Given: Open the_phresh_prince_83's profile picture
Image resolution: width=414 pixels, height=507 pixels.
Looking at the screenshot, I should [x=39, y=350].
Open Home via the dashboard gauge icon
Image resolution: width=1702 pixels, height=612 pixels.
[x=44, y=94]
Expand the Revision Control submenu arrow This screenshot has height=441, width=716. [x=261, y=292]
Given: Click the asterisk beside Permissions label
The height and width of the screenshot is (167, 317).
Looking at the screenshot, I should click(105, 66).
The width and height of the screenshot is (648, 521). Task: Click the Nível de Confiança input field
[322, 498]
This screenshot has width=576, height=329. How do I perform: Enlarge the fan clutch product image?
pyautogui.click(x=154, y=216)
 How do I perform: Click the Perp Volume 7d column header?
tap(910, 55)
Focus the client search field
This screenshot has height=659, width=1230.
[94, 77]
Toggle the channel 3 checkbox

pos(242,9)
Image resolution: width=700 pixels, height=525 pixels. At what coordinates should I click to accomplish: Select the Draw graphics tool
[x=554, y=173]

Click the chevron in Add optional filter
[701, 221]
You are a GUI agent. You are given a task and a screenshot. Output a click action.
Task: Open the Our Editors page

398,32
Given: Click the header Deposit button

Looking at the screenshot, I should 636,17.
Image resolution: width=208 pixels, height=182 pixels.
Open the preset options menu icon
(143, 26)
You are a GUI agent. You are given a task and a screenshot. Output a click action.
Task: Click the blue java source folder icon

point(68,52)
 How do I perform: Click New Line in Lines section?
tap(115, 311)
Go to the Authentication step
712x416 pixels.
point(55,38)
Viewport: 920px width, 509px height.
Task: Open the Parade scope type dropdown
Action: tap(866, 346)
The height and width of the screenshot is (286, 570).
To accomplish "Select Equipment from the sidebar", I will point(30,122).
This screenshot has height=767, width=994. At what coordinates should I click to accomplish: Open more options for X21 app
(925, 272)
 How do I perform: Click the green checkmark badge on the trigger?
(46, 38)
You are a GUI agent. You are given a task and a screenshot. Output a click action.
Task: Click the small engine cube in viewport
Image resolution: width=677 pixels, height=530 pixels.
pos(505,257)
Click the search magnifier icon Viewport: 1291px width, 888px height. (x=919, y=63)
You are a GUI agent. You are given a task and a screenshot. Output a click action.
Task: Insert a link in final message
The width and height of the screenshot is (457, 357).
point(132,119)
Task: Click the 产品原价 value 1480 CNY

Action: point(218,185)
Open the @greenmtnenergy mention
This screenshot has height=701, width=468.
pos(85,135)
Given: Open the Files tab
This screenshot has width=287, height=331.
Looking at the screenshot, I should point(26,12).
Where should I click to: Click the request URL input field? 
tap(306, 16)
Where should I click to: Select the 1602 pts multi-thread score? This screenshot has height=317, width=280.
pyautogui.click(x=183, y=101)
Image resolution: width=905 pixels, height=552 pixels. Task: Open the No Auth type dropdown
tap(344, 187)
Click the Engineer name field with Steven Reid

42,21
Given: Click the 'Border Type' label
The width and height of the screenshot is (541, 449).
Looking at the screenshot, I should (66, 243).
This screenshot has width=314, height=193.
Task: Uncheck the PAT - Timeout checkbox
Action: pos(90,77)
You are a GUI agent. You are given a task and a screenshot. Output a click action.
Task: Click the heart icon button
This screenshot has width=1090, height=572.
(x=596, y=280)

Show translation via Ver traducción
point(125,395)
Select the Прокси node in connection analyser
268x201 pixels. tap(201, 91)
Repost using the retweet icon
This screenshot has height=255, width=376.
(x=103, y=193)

********

Above this instruction are the records; retype exactly the lines from the one containing "Where should I click to: Select" up to and including the one containing "Given: Click the 'Border Type' label".

Where should I click to: Select the 1602 pts multi-thread score? This screenshot has height=317, width=280.
pyautogui.click(x=183, y=101)
Image resolution: width=905 pixels, height=552 pixels. Task: Open the No Auth type dropdown
tap(344, 187)
Click the Engineer name field with Steven Reid

42,21
Given: Click the 'Border Type' label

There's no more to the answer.